On New Year's Eve a 4.0 magnitude earthquake struck at a depth of approximately 2 miles. As a result, Ohio's Department of Natural Resources suspended operations at five deep well sites in Youngstown, Ohio, where high pressure water injection was taking place. The wells will remain closed while they evaluate the seismological data.
According to a report by Reuters, Won-Young Kim, a research professor of Seismology Geology and Tectonophysics at the Lamont-Doherty Earth Observatory at Columbia University, who has been hired by the state to review the data, believes that the there is circumstantial evidence to suggest a link "between the earthquake and the high-pressure well activity."
"We know the depth (of the quake on Saturday) is two miles and that is different from a natural earthquake," said Kim. Reportedly, data collected in November from 4 seismographs in the area confirm that an association between the water pressure at the well and the quakes. Kim also said that this is not the first time tremors related to human activity have been reported in that state. "We have several examples of earthquakes from deep well disposal in the past," Kim said.

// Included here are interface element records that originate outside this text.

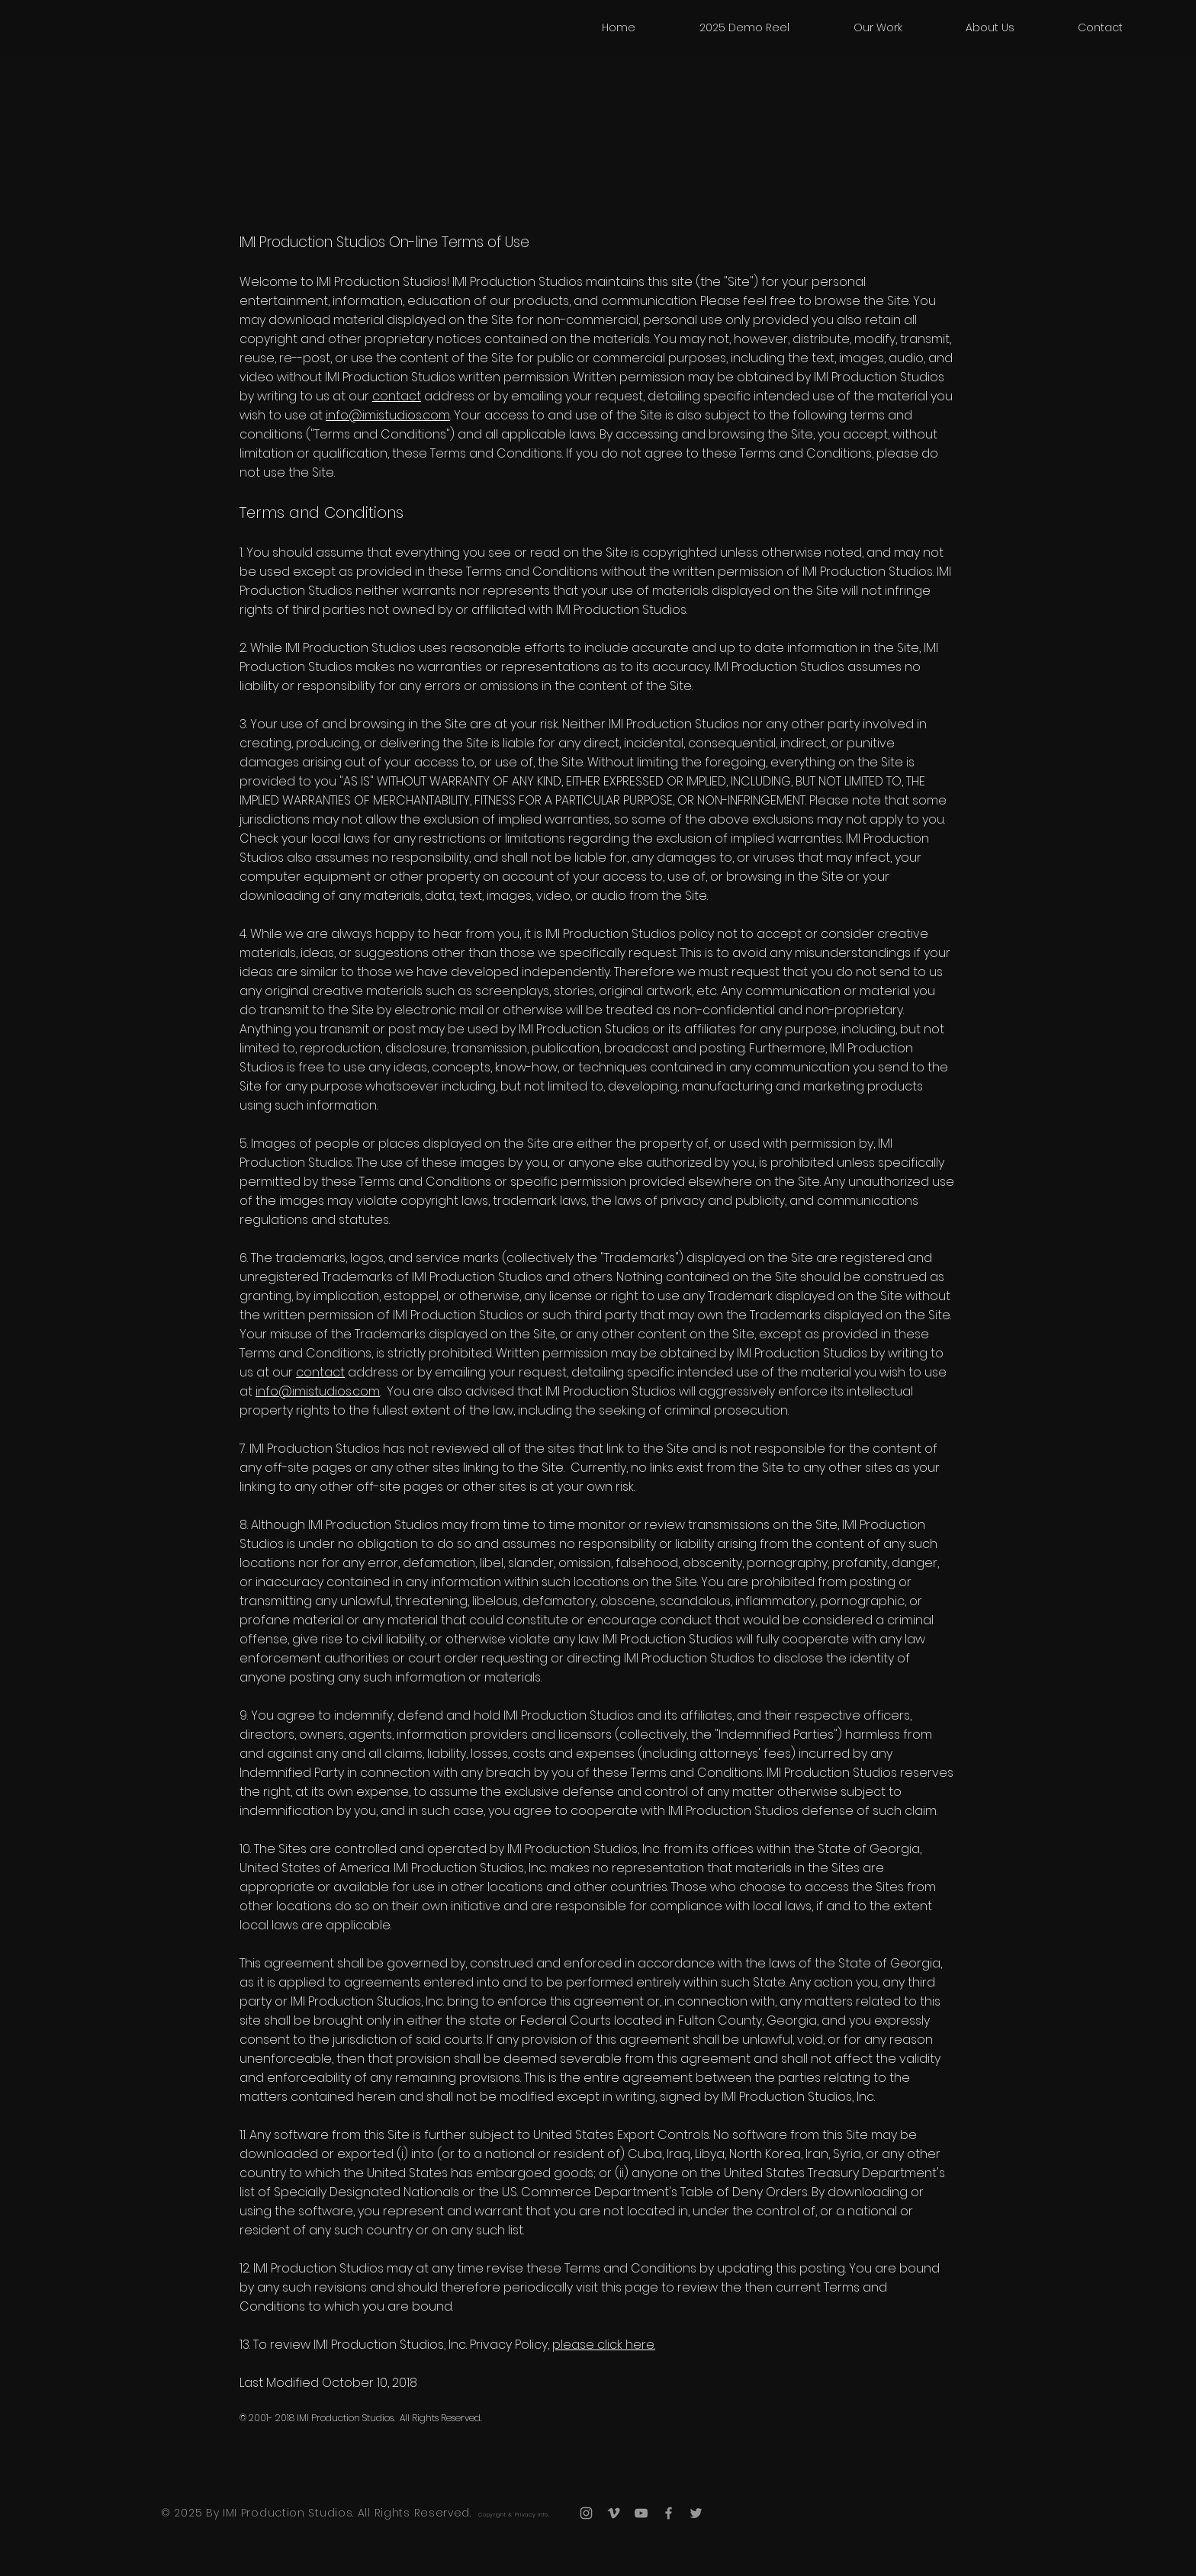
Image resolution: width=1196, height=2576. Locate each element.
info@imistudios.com (388, 415)
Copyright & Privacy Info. (514, 2514)
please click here (603, 2344)
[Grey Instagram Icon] (586, 2513)
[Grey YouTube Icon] (641, 2513)
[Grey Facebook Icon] (669, 2513)
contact (396, 396)
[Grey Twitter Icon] (696, 2513)
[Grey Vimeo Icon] (614, 2513)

Hydraulic fracturing has also drawn flack from environmentalists and people living near drilling operations who allege that their well water has subsequently become contaminated and made people sick, and it has also been linked to cancer.
Fracking has potential risks nationwide, but is centered in the Marcellus Shale, a 95,000-square-mile layer of thick black rock that holds a vast reservoir of gas. This natural gas-rich sediment stretches from New York through Pennsylvania, Ohio and West Virginia, and is often referred to as the nation’s largest source of natural gas. The gas reservoir beneath the Marcellus Shale encompasses not only Pennsylvania, but seven other states.
In 2009, almost 500,000 natural-gas wells were active in the US, about double the number from 1990. According to the drilling industry, around 90 percent have used hydrofracking to get more gas flowing. Five confirmed states (possibly more), Colorado, Ohio, Pennsylvania, Texas and West Virginia, have found gas seeping into underground drinking-water supplies and residents have blamed natural-gas drilling.